9.   Contrast the engaging in organized criminal activity statute, which requires the defendant himself to be among those who commit the overt act necessary to “conspire to commit” an offense for purposes of that statute. See TEX. PENAL CODE § 71.01(b) (a person “conspires to commit” an offense for purposes of Chapter 71 of the Penal Code when that person “agrees with one or more persons” to commit an offense “and that person and one or more of them perform an overt act in pursuance of the agreement”). See Barber v. State, 764 S.W.2d 232, 235 (Tex. Crim. App. 1988) (“A person may be guilty of criminal conspiracy [as opposed to engaging in organized criminal activity] by doing nothing more than agreeing to participate in the conspiracy, as long as another conspirator commits some overt act in furtherance of the conspiracy.”).It is true that Section 7.02(a) of the Penal Code generally defines the circumstances under which “[a] person is criminally responsible for an offense committed by the conduct of another[.]” TEX. PENAL CODE § 7.02(a). But nothing about the language of Section 7.02 purports to exhaust the field of possible circumstances under which a person might be criminally responsible for the conduct of another. Section 15.02(a)(2) of the Penal Code presents a plain and specific example of how a person may be “criminally responsible” for the conduct of another in satisfaction of at least one element of the offense of criminal conspiracy: He may be criminally responsible for the overt act of one of his co-conspirators. To the extent that it may be said that Section 7.02(a) conflicts with Section 15.02(a)(2), in that the latter would assign criminal responsibility where the former would not, then the more specific provision must control. See Shipp v. State, 331 S.W.3d 433, 438 n.29 (Tex. Crim. App. 2011) (plurality opinion) (Section 311.026 of the Code Construction Act applies to interpretations of the Penal Code); TEX. GOV'T CODE § 311.026(b) (in the event of irreconcilable conflict between general and specific statutory provisions, the latter controls).
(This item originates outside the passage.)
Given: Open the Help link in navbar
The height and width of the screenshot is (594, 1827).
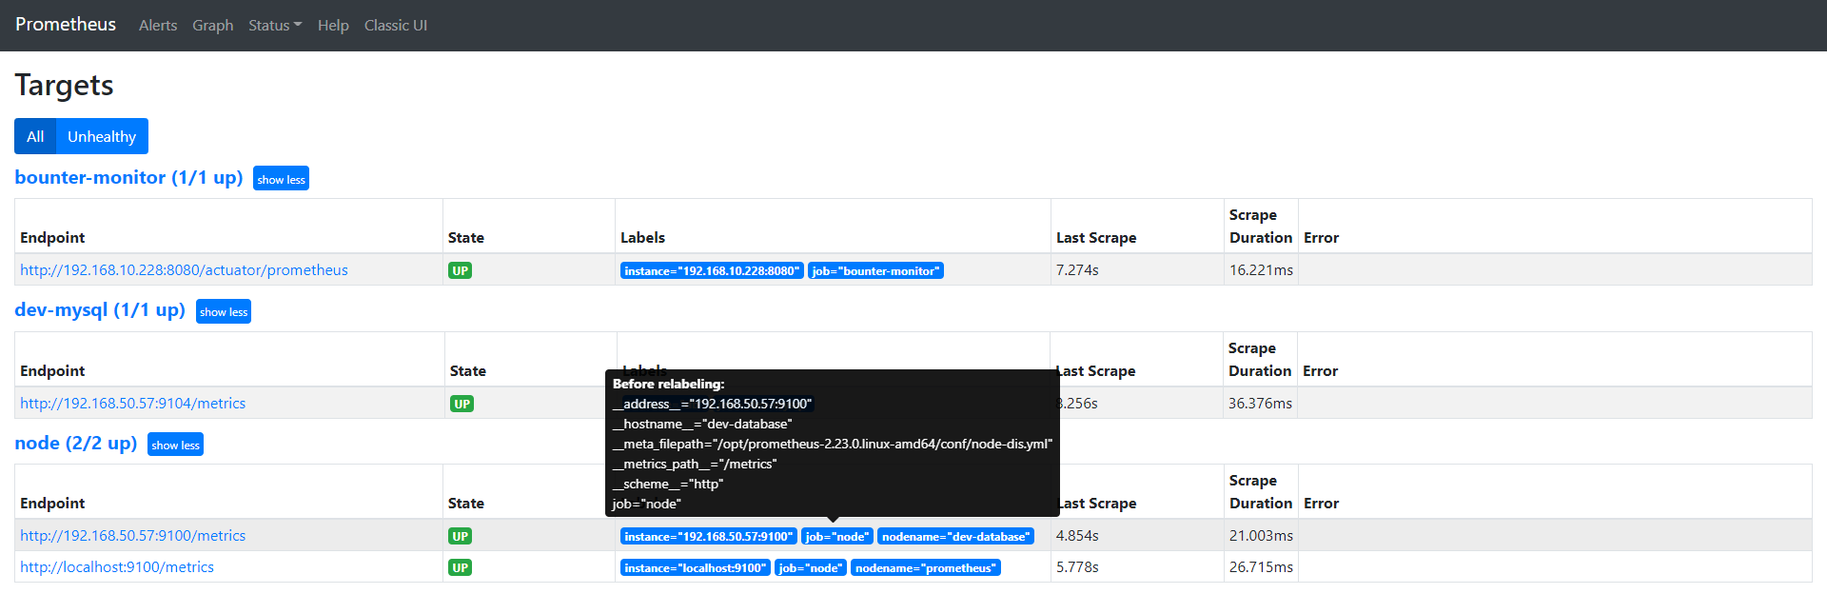Looking at the screenshot, I should [333, 26].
10.   It is not a defense to criminal conspiracy that “the object offense was actually committed.” TEX. PENAL CODE § 15.02(c)(5). Thus, there is nothing to prevent the State from alleging that the overt act was the commission of the object felony.

11.   It might be argued that Appellant may not have pled guilty had she understood that it would automatically result in a deadly weapon finding, with all of its attendant disadvantages. Suffice it to say that we have no way of knowing on the present record whether Appellant understood or not, and the voluntariness of her plea is not a question that is presently before us. In any event, with a little bit of creative lawyering, the parties could have worked out a plea bargain that would have avoided the deadly weapon finding. For example, Appellant could have agreed to waive indictment and plead guilty to an information that changed the allegation of the overt act to something other than the object offense that did not involve the use of a firearm.

YEARY, J., filed a dissenting opinion.